-------- MATERIAL FOR THIS EXERCISE
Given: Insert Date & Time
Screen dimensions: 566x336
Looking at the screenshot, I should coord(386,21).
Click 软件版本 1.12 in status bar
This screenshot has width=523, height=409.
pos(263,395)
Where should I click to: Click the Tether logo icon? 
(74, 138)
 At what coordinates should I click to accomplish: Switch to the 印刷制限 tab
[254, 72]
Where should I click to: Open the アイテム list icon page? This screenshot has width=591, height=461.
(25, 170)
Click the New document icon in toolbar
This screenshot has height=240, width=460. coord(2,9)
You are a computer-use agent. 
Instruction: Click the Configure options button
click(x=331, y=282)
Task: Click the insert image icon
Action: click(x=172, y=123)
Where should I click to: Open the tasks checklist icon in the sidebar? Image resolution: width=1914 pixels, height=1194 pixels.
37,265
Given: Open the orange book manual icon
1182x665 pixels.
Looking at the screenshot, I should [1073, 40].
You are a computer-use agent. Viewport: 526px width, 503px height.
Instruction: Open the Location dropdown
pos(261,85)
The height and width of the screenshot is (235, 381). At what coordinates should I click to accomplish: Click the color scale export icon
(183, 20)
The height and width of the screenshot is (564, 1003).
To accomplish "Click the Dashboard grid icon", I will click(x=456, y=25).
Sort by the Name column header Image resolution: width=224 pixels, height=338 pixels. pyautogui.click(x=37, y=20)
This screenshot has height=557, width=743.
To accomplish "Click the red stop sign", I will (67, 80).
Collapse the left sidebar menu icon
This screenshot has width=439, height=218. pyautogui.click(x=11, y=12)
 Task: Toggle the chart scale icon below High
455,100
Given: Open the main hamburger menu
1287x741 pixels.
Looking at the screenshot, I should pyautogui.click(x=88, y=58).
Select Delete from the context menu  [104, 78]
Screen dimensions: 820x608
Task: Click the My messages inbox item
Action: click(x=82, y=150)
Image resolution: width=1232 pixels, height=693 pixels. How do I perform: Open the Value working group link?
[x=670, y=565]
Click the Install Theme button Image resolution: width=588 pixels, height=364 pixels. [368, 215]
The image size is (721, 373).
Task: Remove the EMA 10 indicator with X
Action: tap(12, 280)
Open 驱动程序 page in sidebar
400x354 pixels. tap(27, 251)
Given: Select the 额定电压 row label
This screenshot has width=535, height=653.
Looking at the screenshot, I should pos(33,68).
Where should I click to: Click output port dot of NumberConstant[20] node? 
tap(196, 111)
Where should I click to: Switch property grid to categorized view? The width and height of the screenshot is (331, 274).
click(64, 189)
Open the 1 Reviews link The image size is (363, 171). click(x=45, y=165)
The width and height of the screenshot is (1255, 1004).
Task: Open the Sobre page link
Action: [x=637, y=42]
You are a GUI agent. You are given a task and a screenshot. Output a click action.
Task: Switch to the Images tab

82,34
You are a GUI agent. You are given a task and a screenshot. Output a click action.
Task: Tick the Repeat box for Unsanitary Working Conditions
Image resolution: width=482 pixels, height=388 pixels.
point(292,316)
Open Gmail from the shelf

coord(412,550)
----------------
**DIRECTIONS:**
Can you copy these records line for line, without changing anything?

**RESPONSE TO THE TASK:**
Given: Insert Date & Time
Screen dimensions: 566x336
Looking at the screenshot, I should coord(386,21).
Click 软件版本 1.12 in status bar
This screenshot has width=523, height=409.
pos(263,395)
Where should I click to: Click the Tether logo icon? 
(74, 138)
 At what coordinates should I click to accomplish: Switch to the 印刷制限 tab
[254, 72]
Where should I click to: Open the アイテム list icon page? This screenshot has width=591, height=461.
(25, 170)
Click the New document icon in toolbar
This screenshot has height=240, width=460. coord(2,9)
You are a computer-use agent. 
Instruction: Click the Configure options button
click(x=331, y=282)
Task: Click the insert image icon
Action: click(x=172, y=123)
Where should I click to: Open the tasks checklist icon in the sidebar? Image resolution: width=1914 pixels, height=1194 pixels.
37,265
Given: Open the orange book manual icon
1182x665 pixels.
Looking at the screenshot, I should [1073, 40].
You are a computer-use agent. Viewport: 526px width, 503px height.
Instruction: Open the Location dropdown
pos(261,85)
The height and width of the screenshot is (235, 381). At what coordinates should I click to accomplish: Click the color scale export icon
(183, 20)
The height and width of the screenshot is (564, 1003).
To accomplish "Click the Dashboard grid icon", I will click(x=456, y=25).
Sort by the Name column header Image resolution: width=224 pixels, height=338 pixels. pyautogui.click(x=37, y=20)
This screenshot has height=557, width=743.
To accomplish "Click the red stop sign", I will (67, 80).
Collapse the left sidebar menu icon
This screenshot has width=439, height=218. pyautogui.click(x=11, y=12)
 Task: Toggle the chart scale icon below High
455,100
Given: Open the main hamburger menu
1287x741 pixels.
Looking at the screenshot, I should pyautogui.click(x=88, y=58).
Select Delete from the context menu  [104, 78]
Screen dimensions: 820x608
Task: Click the My messages inbox item
Action: click(x=82, y=150)
Image resolution: width=1232 pixels, height=693 pixels. How do I perform: Open the Value working group link?
[x=670, y=565]
Click the Install Theme button Image resolution: width=588 pixels, height=364 pixels. [368, 215]
The image size is (721, 373).
Task: Remove the EMA 10 indicator with X
Action: tap(12, 280)
Open 驱动程序 page in sidebar
400x354 pixels. tap(27, 251)
Given: Select the 额定电压 row label
This screenshot has width=535, height=653.
Looking at the screenshot, I should pos(33,68).
Where should I click to: Click output port dot of NumberConstant[20] node? 
tap(196, 111)
Where should I click to: Switch property grid to categorized view? The width and height of the screenshot is (331, 274).
click(64, 189)
Open the 1 Reviews link The image size is (363, 171). click(x=45, y=165)
The width and height of the screenshot is (1255, 1004).
Task: Open the Sobre page link
Action: [x=637, y=42]
You are a GUI agent. You are given a task and a screenshot. Output a click action.
Task: Switch to the Images tab

82,34
You are a GUI agent. You are given a task and a screenshot. Output a click action.
Task: Tick the Repeat box for Unsanitary Working Conditions
Image resolution: width=482 pixels, height=388 pixels.
point(292,316)
Open Gmail from the shelf

coord(412,550)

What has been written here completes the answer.